1

In a MySQL database of ancient Greek words (collated in utf8mb4_unicode_ci) I am trying to detect which words are starting with a capital and in that case add the value 1 to a field include. I have tried several options using binary, e.g.

UPDATE word
SET include = 1
WHERE LEFT(`lemma`, 1) REGEXP BINARY '[Α-Ω]'

But also other solutions with UPPER etc. None works. Any ideas?

Rick James
  • 135,179
  • 13
  • 127
  • 222
MarkD
  • 37
  • 5
  • 2
    check this: http://stackoverflow.com/questions/5629111/how-can-i-make-sql-case-sensitive-string-comparison-on-mysql – Jenish Apr 27 '17 at 08:24
  • OK great, thanks: UPDATE word SET include = 1 WHERE BINARY LEFT(lemma, 1) = BINARY UPPER(LEFT(lemma,1)) solved the problem – MarkD Apr 27 '17 at 08:41
  • Welcome to Stack Overflow. You can format source code with the [Code Sample `{}`](https://i.imgur.com/3ppJhiE.png) toolbar button—I've done it for you this time. You also have a preview pane right below the editor so you can see how changes look like before you publish them. – Álvaro González Apr 27 '17 at 08:48

1 Answers1

0

REGEXP only works with bytes, so it is hit or miss on non-English letters.

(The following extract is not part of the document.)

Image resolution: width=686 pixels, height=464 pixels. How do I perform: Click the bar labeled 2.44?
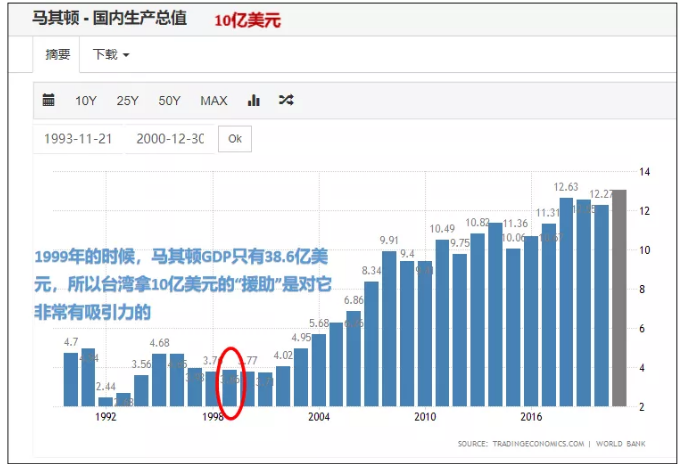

MariaDB 10.0.5 has "pcre", so it does handle utf8 regexps.

Α-Ω is hexCE91-CEA9.

WHERE HEX(lemma) REGEXP '^CE'

Would check for starting with a Greek letter. (It would catch all of ΄΅Ά·ΈΉΊΌΎΏΐΑΒΓΔΕΖΗΘΙΚΛΜΝΞΟΠΡΣΤΥΦΧΨΩΪΫάέήίΰαβγδεζηθικλμνξο.)

To restrict to just the capital letters, Α-Ω (as you requested):

WHERE HEX(LEFT(lemma, 1)) BETWEEN 'CE91' AND 'CEA9'

While I am at it, this checks for Greek anywhere in lemma:

WHERE HEX(lemma) REGEXP '^(..)*CE'

(Again assuming that longer list of letters, not just Α-Ω.)

(My comments apply to CHARACTER SET utf8 or utf8mb4; any COLLATION.)

Rick James
  • 135,179
  • 13
  • 127
  • 222